[DESCRIPTION OF THE TASK]
Copy the material from the line with "What do you see at coordinates (144, 261)" to the line with "(265, 197).", substituting "pop-up window" for "modal dialog" and leaving everything else as it is.

[DATA SHOWN]

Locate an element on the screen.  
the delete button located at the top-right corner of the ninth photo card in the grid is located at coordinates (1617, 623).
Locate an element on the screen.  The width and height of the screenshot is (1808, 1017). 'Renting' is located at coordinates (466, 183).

* * *

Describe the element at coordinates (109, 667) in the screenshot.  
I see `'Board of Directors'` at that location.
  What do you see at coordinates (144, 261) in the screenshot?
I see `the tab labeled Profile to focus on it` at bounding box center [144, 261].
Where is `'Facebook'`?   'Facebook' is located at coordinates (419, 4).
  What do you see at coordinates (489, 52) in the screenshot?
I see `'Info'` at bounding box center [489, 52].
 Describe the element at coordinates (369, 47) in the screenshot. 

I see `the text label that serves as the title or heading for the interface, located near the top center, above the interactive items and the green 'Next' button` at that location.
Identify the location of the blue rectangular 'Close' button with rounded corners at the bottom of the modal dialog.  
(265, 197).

---

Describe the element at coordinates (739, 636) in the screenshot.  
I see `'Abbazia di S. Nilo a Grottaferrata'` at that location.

[SOLUTION TO THIS EXERCISE]
  What do you see at coordinates (144, 261) in the screenshot?
I see `the tab labeled Profile to focus on it` at bounding box center [144, 261].
Where is `'Facebook'`?   'Facebook' is located at coordinates (419, 4).
  What do you see at coordinates (489, 52) in the screenshot?
I see `'Info'` at bounding box center [489, 52].
 Describe the element at coordinates (369, 47) in the screenshot. 

I see `the text label that serves as the title or heading for the interface, located near the top center, above the interactive items and the green 'Next' button` at that location.
Identify the location of the blue rectangular 'Close' button with rounded corners at the bottom of the pop-up window.  
(265, 197).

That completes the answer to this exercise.